Rwanda president condemns Western 'arrogance' after spy chief arrest

Rwanda president condemns Western 'arrogance' after spy chief arrest

KIGALI - Rwandan President Paul Kagame launched a furious attack on Western countries on Thursday after the arrest in Britain of the country's intelligence chief.

"Absolute arrogance and contempt is the only basis for this arrest," Kagame said in a speech to parliament.

"They must have mistaken him for an illegal immigrant. The way they treat illegal immigrants is the way they treat all of us. Black people have become targets for shooting practice," he said. "We cannot accept that people treat us this way just because they can."

President Paul Kagame's speech came on the same day that spy chief General Karenzi Karake is due to appear in court in London following his arrest under a Spanish indictment accusing him of genocide and murder.

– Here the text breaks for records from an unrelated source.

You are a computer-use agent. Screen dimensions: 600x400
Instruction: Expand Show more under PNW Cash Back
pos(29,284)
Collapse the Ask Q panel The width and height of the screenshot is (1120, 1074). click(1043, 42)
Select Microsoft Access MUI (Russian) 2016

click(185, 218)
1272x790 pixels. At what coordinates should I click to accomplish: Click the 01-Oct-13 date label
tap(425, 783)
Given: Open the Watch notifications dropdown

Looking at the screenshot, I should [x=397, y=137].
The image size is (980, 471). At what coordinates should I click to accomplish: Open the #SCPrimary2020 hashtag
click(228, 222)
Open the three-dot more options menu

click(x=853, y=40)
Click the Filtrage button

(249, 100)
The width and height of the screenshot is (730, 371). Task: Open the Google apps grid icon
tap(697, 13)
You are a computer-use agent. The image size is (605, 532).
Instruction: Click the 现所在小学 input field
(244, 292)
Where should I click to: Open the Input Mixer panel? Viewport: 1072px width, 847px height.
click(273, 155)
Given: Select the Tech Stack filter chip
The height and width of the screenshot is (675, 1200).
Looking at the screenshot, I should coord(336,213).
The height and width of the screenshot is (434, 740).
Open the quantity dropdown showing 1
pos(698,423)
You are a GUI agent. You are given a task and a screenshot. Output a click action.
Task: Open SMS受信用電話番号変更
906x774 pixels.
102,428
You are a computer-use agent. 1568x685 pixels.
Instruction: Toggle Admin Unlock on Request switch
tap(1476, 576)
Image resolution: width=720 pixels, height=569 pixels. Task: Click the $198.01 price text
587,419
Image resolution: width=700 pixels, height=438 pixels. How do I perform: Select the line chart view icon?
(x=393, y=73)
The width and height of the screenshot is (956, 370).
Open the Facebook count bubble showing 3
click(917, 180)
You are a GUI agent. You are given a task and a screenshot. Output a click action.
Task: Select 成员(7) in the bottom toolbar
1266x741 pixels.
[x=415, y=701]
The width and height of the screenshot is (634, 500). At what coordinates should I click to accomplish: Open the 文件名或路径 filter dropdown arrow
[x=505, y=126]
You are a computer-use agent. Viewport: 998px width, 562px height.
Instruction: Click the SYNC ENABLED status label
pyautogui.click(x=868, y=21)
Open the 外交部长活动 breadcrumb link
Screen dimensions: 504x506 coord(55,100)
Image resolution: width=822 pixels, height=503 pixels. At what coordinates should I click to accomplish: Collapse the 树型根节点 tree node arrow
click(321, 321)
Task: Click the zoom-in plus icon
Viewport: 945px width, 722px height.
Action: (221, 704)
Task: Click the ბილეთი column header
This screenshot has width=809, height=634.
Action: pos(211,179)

Describing Karake as a "freedom fighter" Kagame accused European countries of racism and seeking to humiliate Rwanda -- and Africans -- in order to mask their own complicity in the 1994 genocide that left around 800,000 people dead, most of them Tutsis.

"They want to mask their responsibility by saying it's not us, it is savages of Africa who killed each other," he said.

Kagame questioned the right of Britain to act on the Spanish indictment, issued in 2008, that accuses Karake of mass ethnic killings of Hutus in the wake of the 1994 genocide and of orchestrating the murder of three Spanish aid workers in 1997.

"What right does this country have to arrest him in this manner? None of them have any basis other than absolute arrogance," he said.